* _Source excerpt_
• • •

Another clue?:ignore:


----------



## chriskre (Feb 11, 2010)

ldanna said:


> Another clue?:ignore:



We could only hope.  Then Marriott sales will shoot thru the roof.


----------



## Twinkstarr (Feb 11, 2010)

Amy said:


> Disney is notoriously closed mouthed when it comes to future development, and they often keep their sales force in the dark until the very last minute.  I'd be shocked that Fletch would be allowed to reveal this even if he knew.



Our guide lurks on the 2 major DVC message boards, since I had all the AKV info before it was announced to the sales staff, one  DVC owner(couple of thousand points) has a mole in upper management. 

My guide did tell me the "message board rumors" of AKV did a lot to help the first sales when it was announced. But many of those first buyers were miffed when the sale extended to non-DVC owners and the pricing and incentives were better.


----------



## Beverley (Feb 11, 2010)

Okay, I'll bite ... what are the basics of the DVC model?

Beverley


----------



## Twinkstarr (Feb 11, 2010)

Beverley said:


> Okay, I'll bite ... what are the basics of the DVC model?
> 
> Beverley



Point based system with a home resort. You can book home resort at 11-8 months out. At 7 months, points are points and you can book at any resort that is available.

Each room type is worth X number of points per night(weekends a bit higher), 5 different seasons.

The ability to "bank" points, take this years points and move to next year, also can "borrow" points from the next year.

 My home resorts are Saratoga Springs /Vero Beach. 650 total points.

2009 trips:
Stayed 4 nights MLK weekend at Boardwalk Villas 2br(booked at 7 months). Vero Beach 2br 7 nts for Easter(booked at 11 months). 3 nights in October at studio Villas of Wildnerness Lodge(booked 3 months out, 1st time I booked that close in). Grand Villa(3br) at Saratoga Springs Thanksgiving(booked 11 months out).

For 2010-2011, Grand Villa booked for Thanksgiving again at SSR 11 months. Have marked down  to call  7 month window for MLK weekend and 11 window for Vero Beach for Spring Break.


----------



## brigechols (Feb 11, 2010)

chriskre said:


> I totally agree.  Not sure Marriott would but I think that's why there are so many loyal and repeat DVCers who purchase direct even knowing about the resale market.
> 
> Are you my new guide?



I don't understand. What us it about the DVC model which fosters owners to purchase from the developer vs resale?


----------



## Twinkstarr (Feb 11, 2010)

brigechols said:


> I don't understand. What us it about the DVC model which fosters owners to purchase from the developer vs resale?



I think one is the lack of knowledge about the resale market and more importantly it's the trust people have in the Disney brand. 

I bought my points direct, we bought in late November and I was in the system booking my 1st trip in early December. You can start using your points ASAP, before you actual close. 

Depending on your use year you pick and when you buy, you might get an extra yrs worth of points. I have an October UY, and when we bought in December 2006, I actually got 2006 points that I could use right then or bank them into 2007.

Plus once you are a Disney owner and additional purchases you do, you don't pay closing costs.


----------



## Twinkstarr (Feb 11, 2010)

Twinkstarr said:


> I think one is the lack of knowledge about the resale market and more importantly it's the trust people have in the Disney brand.
> 
> I bought my points direct, we bought in late November and I was in the system booking my 1st trip in early December. You can start using your points ASAP, before you actual close.

• • •

* _Data lines_
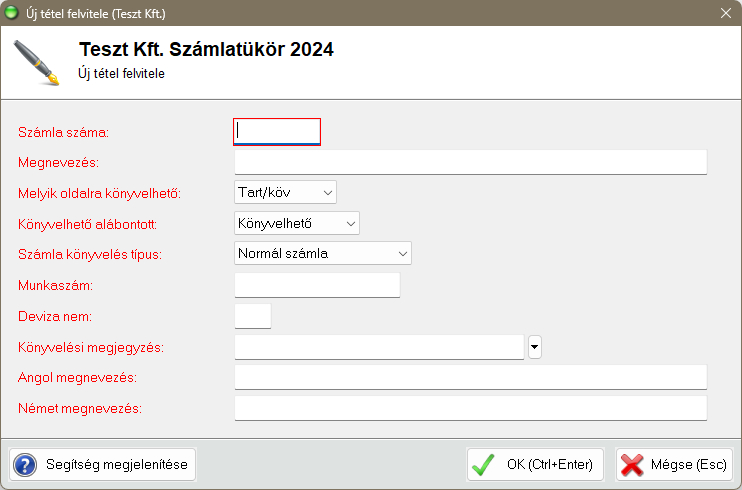The image size is (742, 490).
Task: Click the red X cancel icon
Action: [632, 464]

• • •

* _Exercise directions_
According to the DVC forum thread, how far ahead can an owner book at the home resort?

* _Final result_
An owner can book the home resort 11 to 8 months out.